=== SOURCE MATERIAL ===

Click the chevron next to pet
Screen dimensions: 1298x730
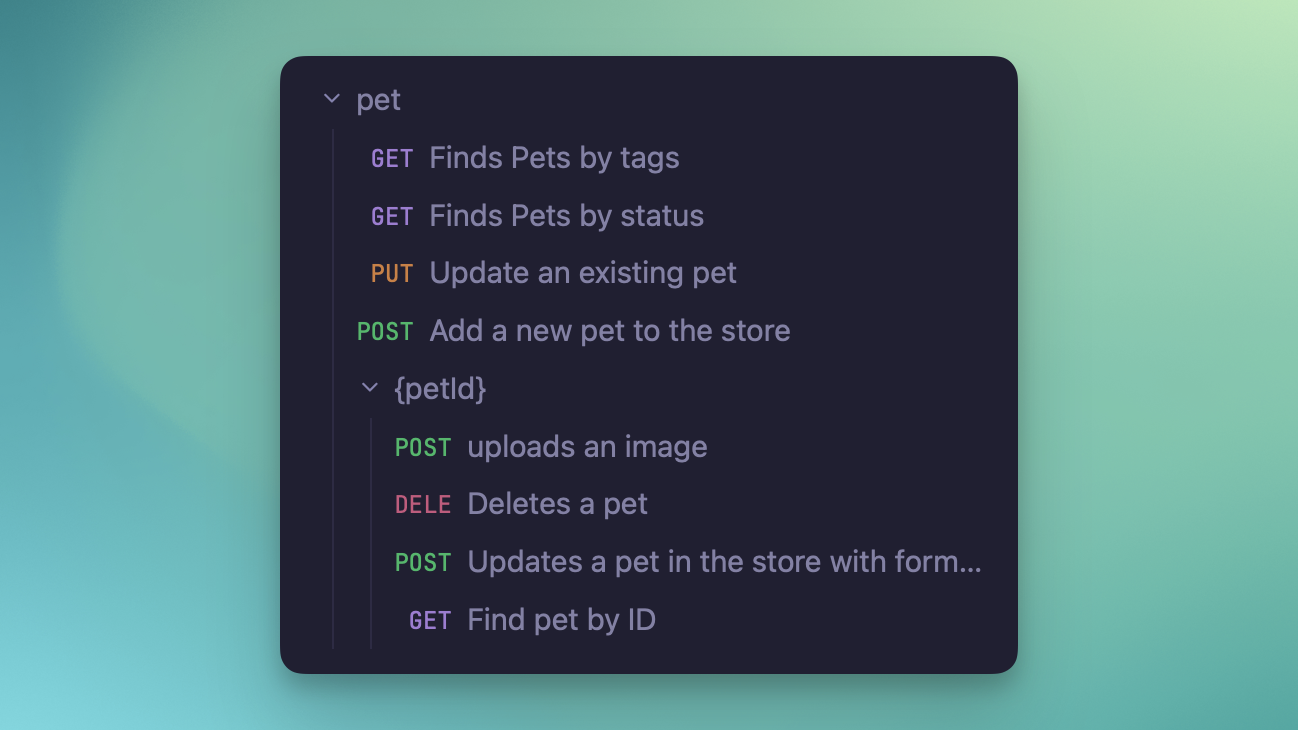pos(330,99)
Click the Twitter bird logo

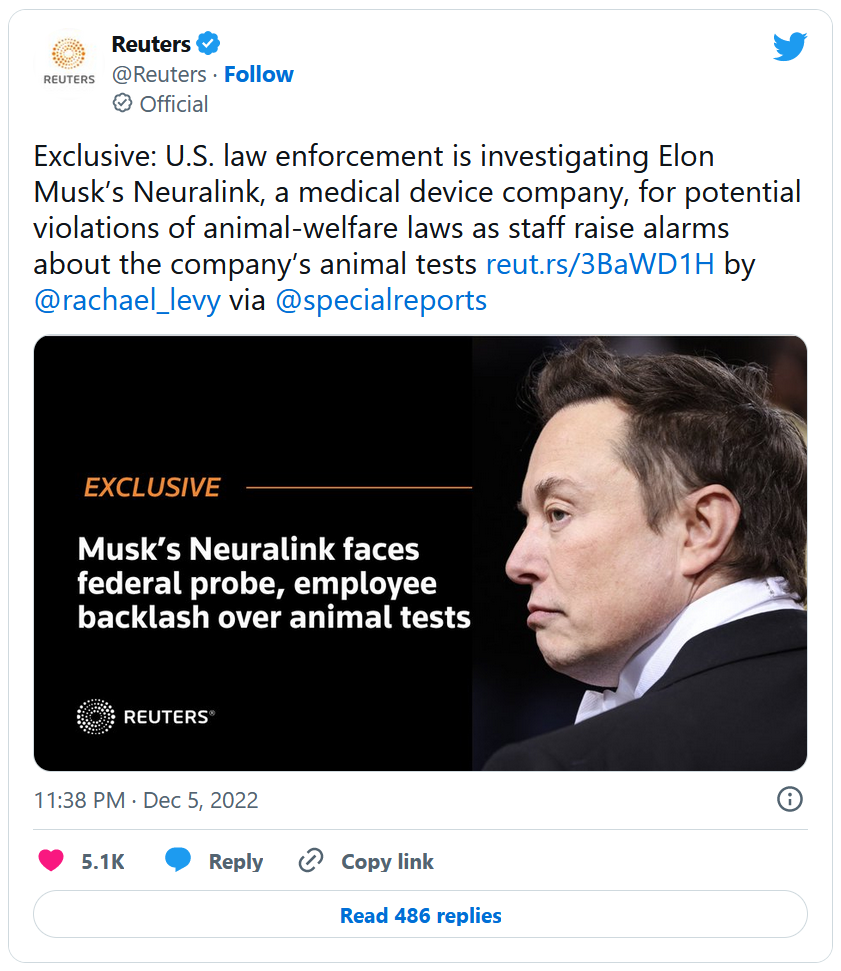(x=789, y=46)
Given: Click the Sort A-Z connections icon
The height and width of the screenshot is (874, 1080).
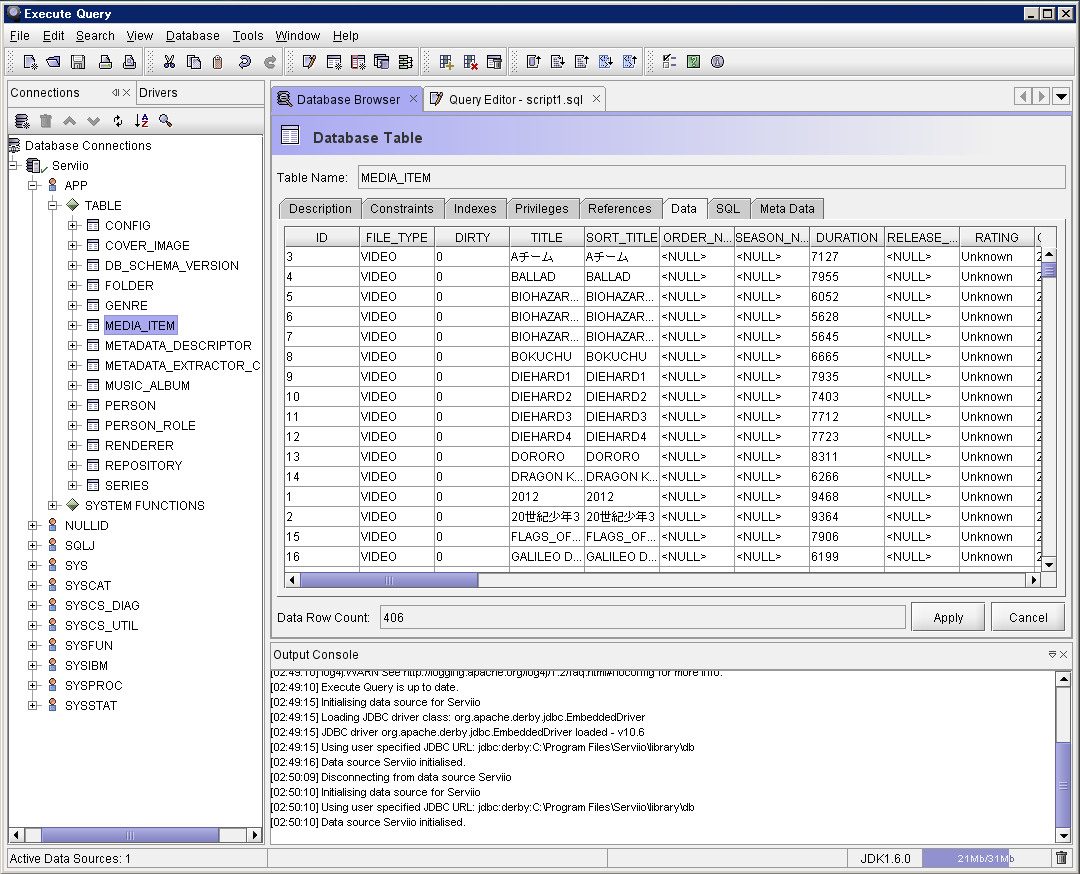Looking at the screenshot, I should 141,121.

=== WHAT YOU HAVE TO DO ===
The data should be printed again unchanged; leave its pictures out.

=== SOLUTION FOR THIS TASK ===
Click the chevron next to pet
Screen dimensions: 1298x730
pos(330,99)
Click the Twitter bird logo

(x=789, y=46)
Given: Click the Sort A-Z connections icon
The height and width of the screenshot is (874, 1080).
Looking at the screenshot, I should 141,121.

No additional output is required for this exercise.